In the early years of the post-genomic era, an intriguing study published in Nature analyzed DNA sequences from over a thousand individuals from various regions across Europe. Using a mathematical dimensionality reduction technique, researchers condensed this genetic data into two dimensions for visualization. When the national origins of the participants were plotted on this map, a rough outline of the European continent emerged*. This was a remarkable finding: purely biological data, processed entirely through mathematical and computational means, enabled the prediction of participants’ regional origins with an accuracy of approximately ±100 km.
The underlying reason is rather simple: aside from major wars and large-scale migrations, human mobility has historically been quite limited. People traditionally married within their villages—or at most, neighboring villages. Even in cultures where consanguineous marriages were uncommon, the gene pool rarely extended beyond a radius of 20–30 km. Thanks to this shared genetic legacy, we can still observe region-specific facial features and physical traits. Yet this also creates a kind of vicious cycle in determining which genes or genetic regions influence specific traits. We don’t have a user manual for what each gene does; instead, we rely on crude statistical comparisons. For example, researchers may compare the DNA of 50 individuals with multiple sclerosis (MS) to that of 50 healthy individuals to try to identify genes or genomic regions associated with the disease. This is exactly where the vicious cycle arises: some traits—and even some diseases—can be correlated with geography or environment. In such cases, geographically or environmentally specific genetic markers may be falsely interpreted as causally related to the trait or disease being studied. There are, in fact, ways to eliminate such confounding effects, but these methods tend to be more labor-intensive, time-consuming, and expensive.
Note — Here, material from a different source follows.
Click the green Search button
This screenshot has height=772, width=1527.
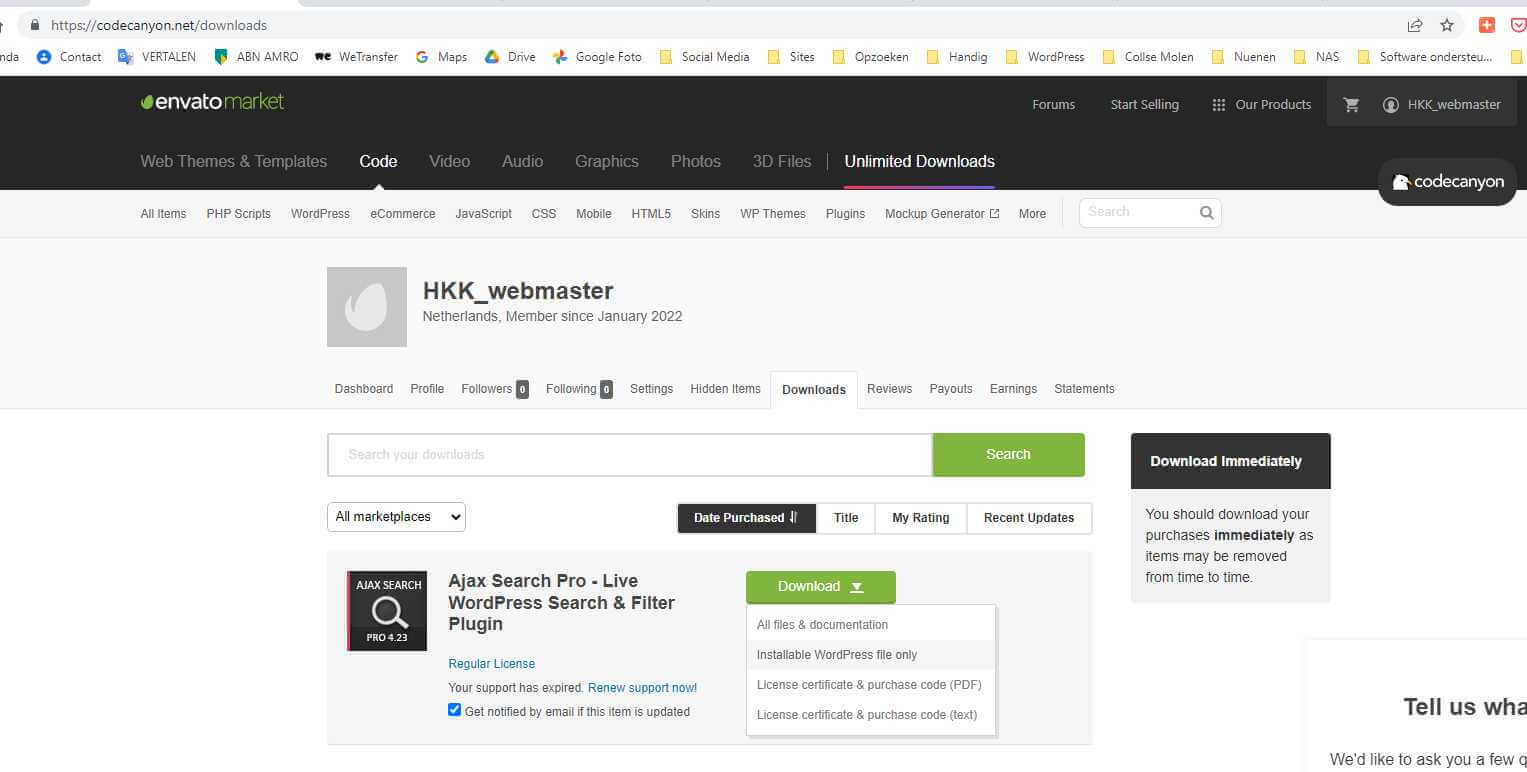coord(1007,455)
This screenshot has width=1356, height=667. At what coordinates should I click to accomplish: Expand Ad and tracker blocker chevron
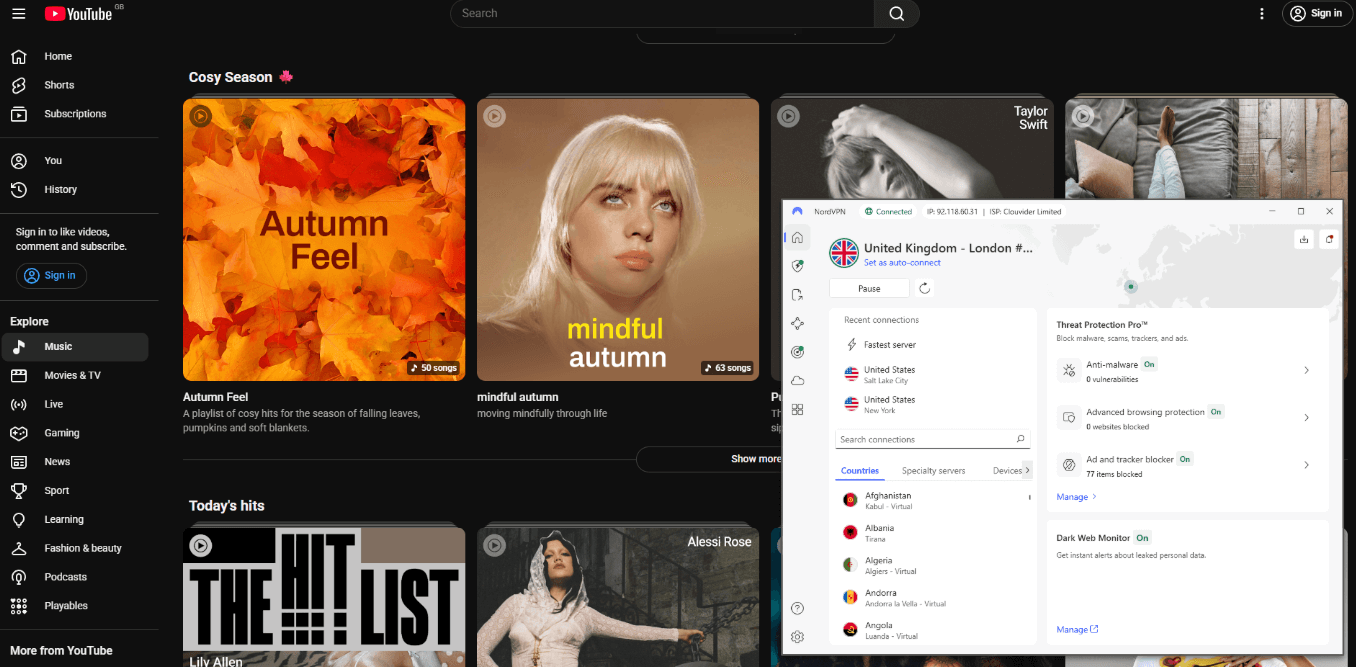point(1306,465)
Gene-centric, reductionist, and militantly atheistic scientific circles often show reluctance to address such confounding effects. In introductory statistics courses, we illustrate the distinction between correlation and causation with humorous examples. For instance, in the U.S., there is an almost perfect correlation between ice cream consumption and shark attacks throughout the year—but no one thinks that eating ice cream causes shark attacks. The true driver behind both is hot weather: we eat more ice cream and swim in the ocean more often, increasing the likelihood of shark encounters. In statistics, this kind of hidden variable is called a confounder.
The errors in measuring gene-trait associations are similar—though far less obvious—making them easier to overlook. Geography and environment imprint patterns on the genome, and those same environments can independently influence physical traits. When we compare DNA sequences associated with those traits, we may find correlations that are as causally unrelated as the ice cream–shark attack example. So why are gene-centric scientists more prone to this fallacy? Because imagining the gene as something passive—shaped by and reactive to its environment—undermines the reductionist narrative. It weakens the credibility of a reductionist theory of evolution. A Platonic view of life as a complex, indivisible whole can better capture biological reality and threaten the ideology that’s been constructed over the past 150 years.
Gene-centered circles sometimes persist in this view even at the risk of ridicule. For instance, a study published as recently as late 2024 in the prestigious journal PNAS attempted to find a “wealth gene” by comparing the DNA of over 350,000 individuals in a UK biobank with their socioeconomic status**. Indeed, they identified patterns in the genome that correlated with wealth. Although the paper briefly mentioned its limitation by to not fully account for familial and environmental confounders, this omission should have invalidated the study altogether. Of course, centuries of aristocratic gene pools would form certain patterns—and of course, a correlation between the DNA of these socioeconomically privileged groups and their wealth would yield another classic ice cream–shark attack fallacy.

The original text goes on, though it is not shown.